--- What the task asks ---
What lines below hold the string "agent"? Copy them all.

Pixel coordinate grounding data
[Start of Attachment]

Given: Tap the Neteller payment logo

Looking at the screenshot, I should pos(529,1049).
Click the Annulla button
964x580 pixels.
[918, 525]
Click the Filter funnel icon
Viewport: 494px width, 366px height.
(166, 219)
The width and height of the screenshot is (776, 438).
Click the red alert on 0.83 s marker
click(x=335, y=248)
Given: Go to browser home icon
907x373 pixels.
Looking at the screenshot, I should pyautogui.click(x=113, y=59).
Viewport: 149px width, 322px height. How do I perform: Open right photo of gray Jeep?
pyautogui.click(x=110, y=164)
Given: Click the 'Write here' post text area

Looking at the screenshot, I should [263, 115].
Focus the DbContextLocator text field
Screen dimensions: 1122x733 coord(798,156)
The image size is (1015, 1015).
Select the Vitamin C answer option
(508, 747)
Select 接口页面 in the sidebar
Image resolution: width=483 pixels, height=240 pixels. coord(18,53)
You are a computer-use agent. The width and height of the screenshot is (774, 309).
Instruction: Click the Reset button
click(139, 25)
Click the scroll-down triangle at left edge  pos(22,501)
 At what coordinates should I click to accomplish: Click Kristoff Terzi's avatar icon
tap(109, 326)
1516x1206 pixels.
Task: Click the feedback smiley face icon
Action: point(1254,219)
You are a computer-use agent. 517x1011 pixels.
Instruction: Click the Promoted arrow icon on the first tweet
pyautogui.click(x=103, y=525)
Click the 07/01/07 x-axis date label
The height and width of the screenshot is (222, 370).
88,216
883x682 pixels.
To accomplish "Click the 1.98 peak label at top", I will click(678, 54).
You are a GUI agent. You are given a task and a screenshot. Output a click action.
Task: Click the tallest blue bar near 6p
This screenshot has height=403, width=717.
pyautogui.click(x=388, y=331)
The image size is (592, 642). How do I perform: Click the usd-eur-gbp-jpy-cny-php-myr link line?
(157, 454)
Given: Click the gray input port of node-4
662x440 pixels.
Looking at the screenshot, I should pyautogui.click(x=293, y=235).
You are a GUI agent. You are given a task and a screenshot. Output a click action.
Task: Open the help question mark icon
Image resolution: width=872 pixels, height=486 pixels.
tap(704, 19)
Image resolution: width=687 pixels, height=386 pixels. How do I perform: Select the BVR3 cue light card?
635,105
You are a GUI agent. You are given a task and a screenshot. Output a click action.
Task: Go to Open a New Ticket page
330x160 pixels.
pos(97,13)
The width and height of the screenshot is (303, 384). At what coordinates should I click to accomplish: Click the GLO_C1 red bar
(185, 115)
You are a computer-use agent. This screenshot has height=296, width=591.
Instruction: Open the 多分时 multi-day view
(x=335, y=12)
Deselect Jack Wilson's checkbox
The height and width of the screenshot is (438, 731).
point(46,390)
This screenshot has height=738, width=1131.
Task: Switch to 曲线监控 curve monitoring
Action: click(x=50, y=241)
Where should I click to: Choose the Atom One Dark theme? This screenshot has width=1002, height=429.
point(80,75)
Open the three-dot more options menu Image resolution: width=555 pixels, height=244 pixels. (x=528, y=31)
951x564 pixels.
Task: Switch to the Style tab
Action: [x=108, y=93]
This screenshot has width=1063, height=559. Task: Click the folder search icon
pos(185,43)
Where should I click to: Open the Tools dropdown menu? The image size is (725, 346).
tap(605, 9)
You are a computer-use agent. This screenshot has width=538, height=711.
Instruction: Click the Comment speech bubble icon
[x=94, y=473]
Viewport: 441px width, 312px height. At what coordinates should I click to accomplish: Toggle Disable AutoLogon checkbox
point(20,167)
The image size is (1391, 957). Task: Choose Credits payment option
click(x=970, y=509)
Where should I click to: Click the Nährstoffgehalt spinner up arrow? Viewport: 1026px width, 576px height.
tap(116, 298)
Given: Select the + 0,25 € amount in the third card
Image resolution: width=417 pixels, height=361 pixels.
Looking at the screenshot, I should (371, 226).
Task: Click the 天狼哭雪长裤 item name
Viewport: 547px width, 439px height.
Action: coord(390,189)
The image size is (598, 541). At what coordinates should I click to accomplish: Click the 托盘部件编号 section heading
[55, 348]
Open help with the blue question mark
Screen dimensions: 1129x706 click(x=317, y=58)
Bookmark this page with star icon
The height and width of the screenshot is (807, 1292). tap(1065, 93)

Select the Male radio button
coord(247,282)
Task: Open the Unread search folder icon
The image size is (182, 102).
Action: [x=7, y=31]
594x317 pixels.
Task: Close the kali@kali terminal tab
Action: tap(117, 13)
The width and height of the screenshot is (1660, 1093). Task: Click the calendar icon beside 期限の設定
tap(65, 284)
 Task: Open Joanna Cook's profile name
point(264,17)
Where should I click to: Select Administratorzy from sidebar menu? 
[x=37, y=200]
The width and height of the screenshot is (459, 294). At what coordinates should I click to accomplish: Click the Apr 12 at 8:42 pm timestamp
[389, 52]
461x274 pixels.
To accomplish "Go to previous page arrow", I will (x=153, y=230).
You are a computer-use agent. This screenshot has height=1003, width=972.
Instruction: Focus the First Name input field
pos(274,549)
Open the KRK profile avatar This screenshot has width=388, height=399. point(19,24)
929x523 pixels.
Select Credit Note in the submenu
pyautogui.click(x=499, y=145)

[End of Attachment]

--- Final answer ---
You are a computer-use agent. The width and height of the screenshot is (774, 309).
You are a computer-use agent. 517x1011 pixels.
You are a GUI agent. You are given a task and a screenshot. Output a click action.
You are a GUI agent. You are given a task and a screenshot. Output a click action.
You are a GUI agent. You are given a task and a screenshot. Output a click action.
You are a computer-use agent. This screenshot has height=296, width=591.
You are a computer-use agent. This screenshot has width=538, height=711.
You are a computer-use agent. This screenshot has height=1003, width=972.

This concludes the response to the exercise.